Prix à la consommation : +1,2% en mars, tirés par l’alimentaire et les carburants

Selon la dernière note du Haut-Commissariat au Plan, l’indice des prix à la consommation (IPC) a enregistré une hausse de 1,2% en mars 2026 par rapport au mois précédent. Cette progression est principalement portée par l’augmentation des prix des produits alimentaires (+1,9%) et, dans une moindre mesure, par celle des produits non alimentaires (+0,6%).
Dans le détail, les produits alimentaires ont connu des hausses marquées, notamment pour les légumes (+9,7%), les fruits (+2,6%), les viandes (+2,4%) et les poissons et fruits de mer (+1,3%). À l’inverse, certains produits ont reculé, comme les huiles et graisses (-2,4%) ou encore le lait, le fromage et les œufs (-0,2%).
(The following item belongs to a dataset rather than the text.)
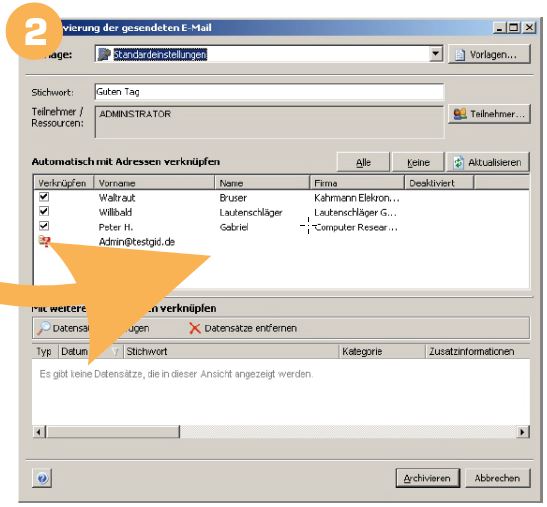This screenshot has width=547, height=507.
Task: Click the red X Datensätze entfernen icon
Action: pos(195,328)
Côté produits non alimentaires, la hausse est surtout tirée par les carburants, dont les prix ont bondi de 10,7%.
Sur le plan territorial, les hausses les plus importantes ont été observées à Guelmim et Al Hoceima (+2,7%), suivies d’Errachidia (+1,8%) et d’Agadir (+1,6%). D’autres villes comme Safi, Tanger ou Marrakech enregistrent également des progressions notables, tandis que la hausse reste plus modérée dans des villes comme Fès ou Settat.
En glissement annuel, l’IPC affiche une augmentation de 0,9% par rapport à mars 2025. Cette évolution résulte d’une hausse de 0,6% pour les produits alimentaires et de 1,1% pour les produits non alimentaires. Les variations restent toutefois contrastées selon les catégories, allant d’une baisse dans les loisirs et la culture à une hausse plus marquée pour les biens et services divers.
L’inflation sous-jacente, qui exclut les produits à prix volatils et ceux à tarifs réglementés, enregistre une progression limitée de 0,1% sur un mois, mais recule de 0,6% sur un an. Un signal qui traduit une pression inflationniste contenue hors éléments les plus instables, malgré les tensions persistantes sur certains postes de consommation.